*READING TEXT*
◇ ◇ ◇ ◇ ◇ ◇ ◇

# Silver cell



## plante1999 (Jan 14, 2012)

First I am an home chemist so , I know realy well chemicals.
I want to set a silver cell to get the silver from Silver plated copper wire (from E-junk). I dont want to mess with HNO3 (nitric acid) since it is costly and restricted here, I can make my own from the air, but I prefer to keep it for my chemistry hobby. Wath electrolite should I use for a silver cell? 

Thanks!!!


----------



## butcher (Jan 15, 2012)

I see several problems:
You would not get much nitric electrocuting air, (a little yes).

(You could use nitrate salts sodium or potassium to get the silver cell running can you get these? I know most anybody who lives outside of the cave can get sulfuric acid also distilling would be recommended).

problem with plated silver is you would also dissolve copper, and then you have these two to separate again, you can use a copper sulfate solution to break down metals and then use hydrochloric acid and oxidizer solutions to dissolve copper, leaving insoluble silver chloride, but this is very time consuming and costly, the tiny amount of silver will not pay for chemicals. 

There is a fairly new post on the forum of a member trying an experiment he studied written in German, but sorry I cannot remember details now (seems like was posted in the last several months so searching by date may help)from memory it was a sulfate solution with oxidizer (but my mind is foggy).

Usually we would just say sell the silver plated stuff as copper, and go buy silver.

Are you sure this is silver plated wire and not tin plated wire?


----------



## jimdoc (Jan 15, 2012)

It is here;
http://goldrefiningforum.com/phpBB3/viewtopic.php?f=50&t=12530


----------



## plante1999 (Jan 15, 2012)

In fact I already made some nitric from the air and it was prety dilute. In fact I dont know if it is tin plated or silver plated , but the wire is from old pc.

I can get 100g NH4NO3 (ammonium nitrate) as a nitrate salt.

◇ ◇ ◇ ◇ ◇ ◇ ◇

*BRIEF 1*
Rewrite the paragraph of the silver cell thread that begins "problem with plated silver is you would also dissolve copper" as a short list that keeps its main facts.
*BRIEF 2*
Write out the passage of the silver cell thread from "## plante1999 (Jan 14, 2012)" to "a silver cell?", word for word.
Draw only on the silver cell thread when responding.

*EXTRACTED ENTRIES*
◇ ◇ ◇ ◇ ◇ ◇ ◇

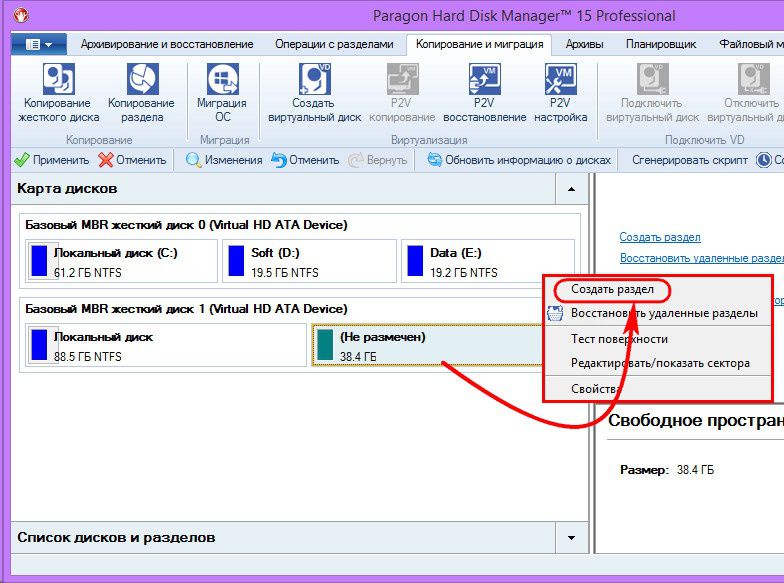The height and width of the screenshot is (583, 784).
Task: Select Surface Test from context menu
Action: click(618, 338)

◇ ◇ ◇ ◇ ◇ ◇ ◇

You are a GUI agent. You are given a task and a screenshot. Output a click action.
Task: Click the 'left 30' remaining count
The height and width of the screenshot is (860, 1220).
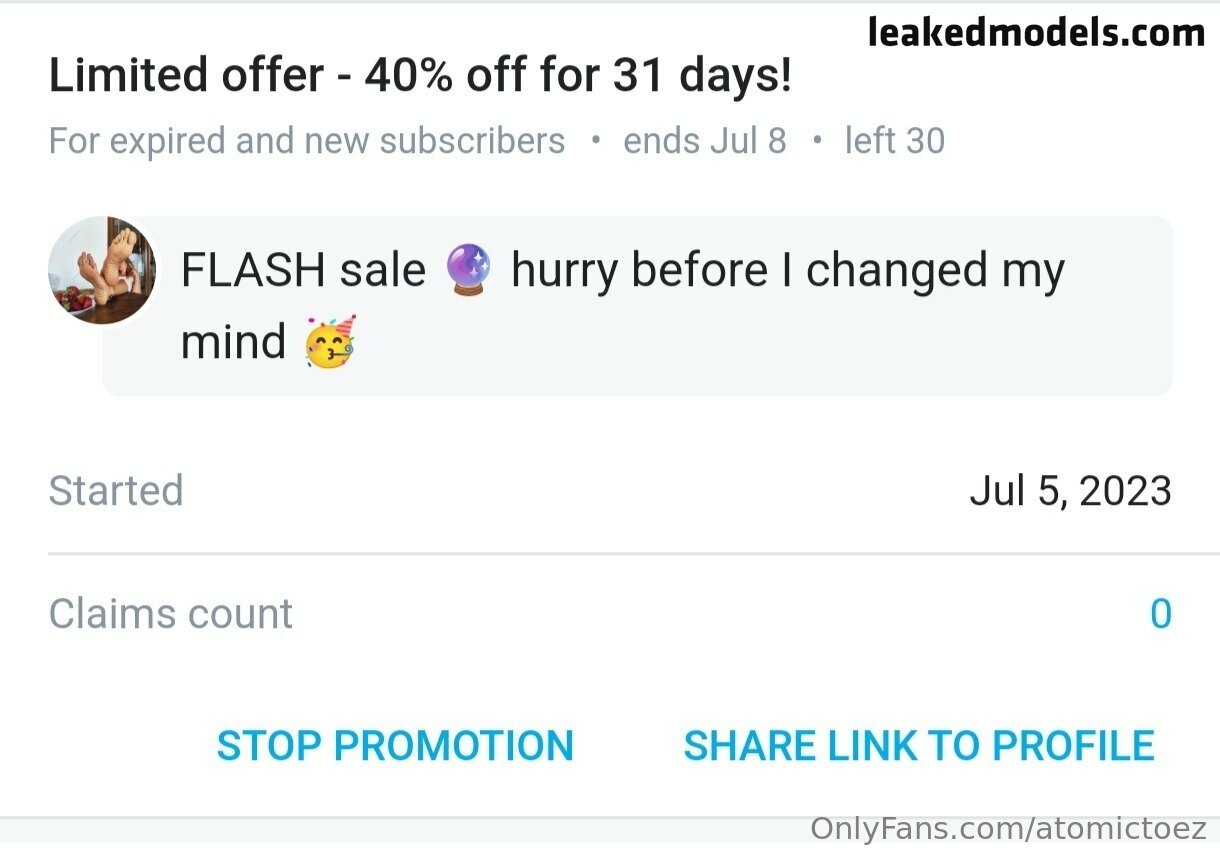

◇ ◇ ◇ ◇ ◇ ◇ ◇

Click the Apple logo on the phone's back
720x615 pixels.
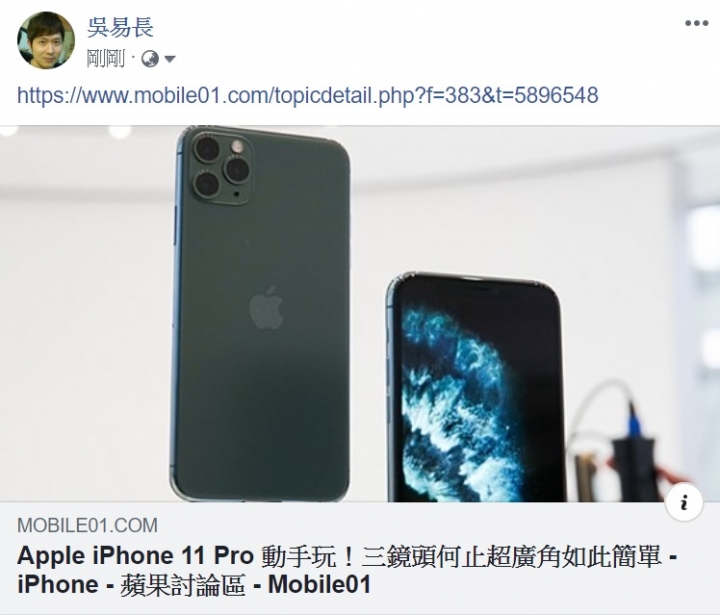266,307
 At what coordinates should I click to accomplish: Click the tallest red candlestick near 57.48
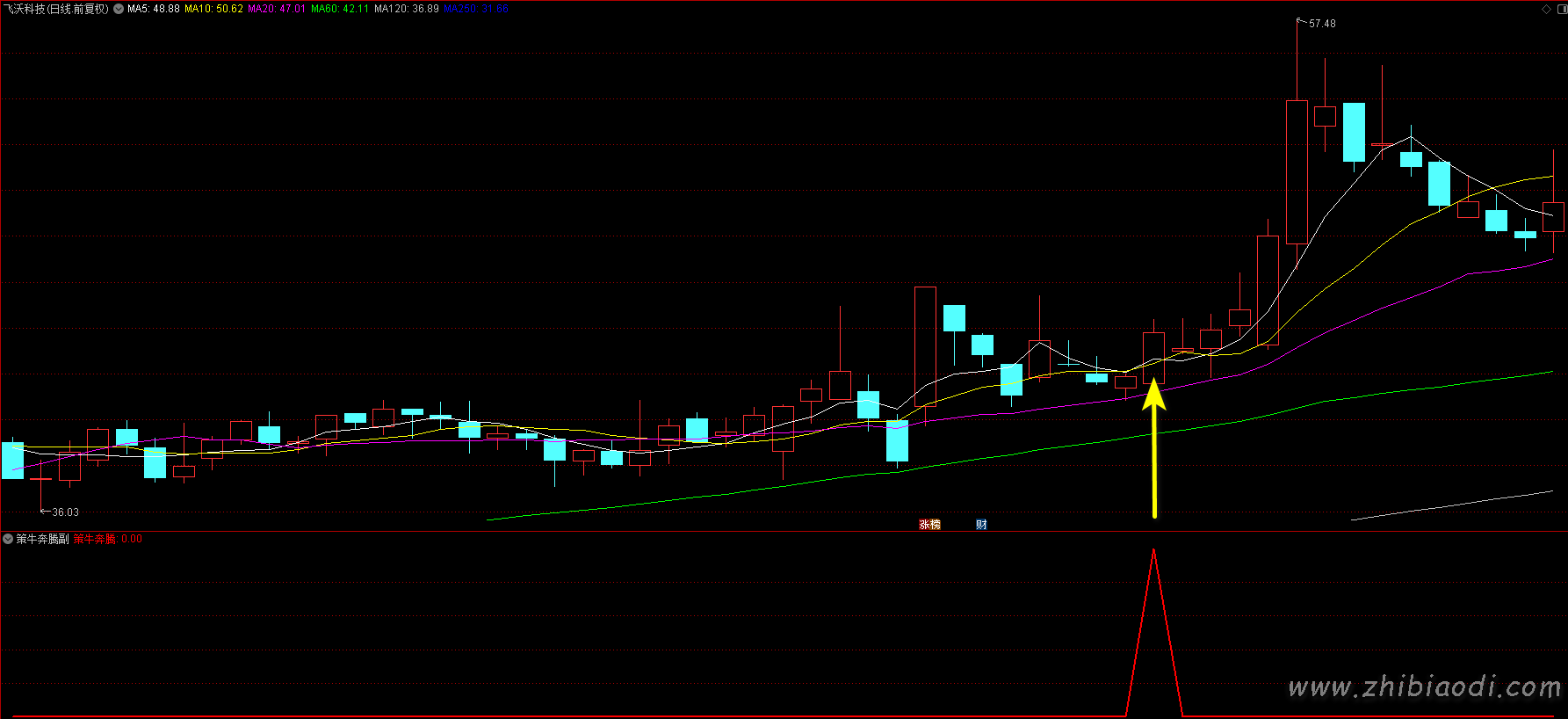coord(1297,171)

◇ ◇ ◇ ◇ ◇ ◇ ◇

*WRITTEN REPLY 1*
- Dissolving plated silver also dissolves the copper, so the two metals must then be separated.
- A copper sulfate solution can be used to break down the metals. Hydrochloric acid and oxidizer solutions then dissolve the copper and leave insoluble silver chloride.
- The process is very time-consuming and costly, and the small amount of silver will not pay for the chemicals.

*WRITTEN REPLY 2*
## plante1999 (Jan 14, 2012)

First I am an home chemist so , I know realy well chemicals.
I want to set a silver cell to get the silver from Silver plated copper wire (from E-junk). I dont want to mess with HNO3 (nitric acid) since it is costly and restricted here, I can make my own from the air, but I prefer to keep it for my chemistry hobby. Wath electrolite should I use for a silver cell?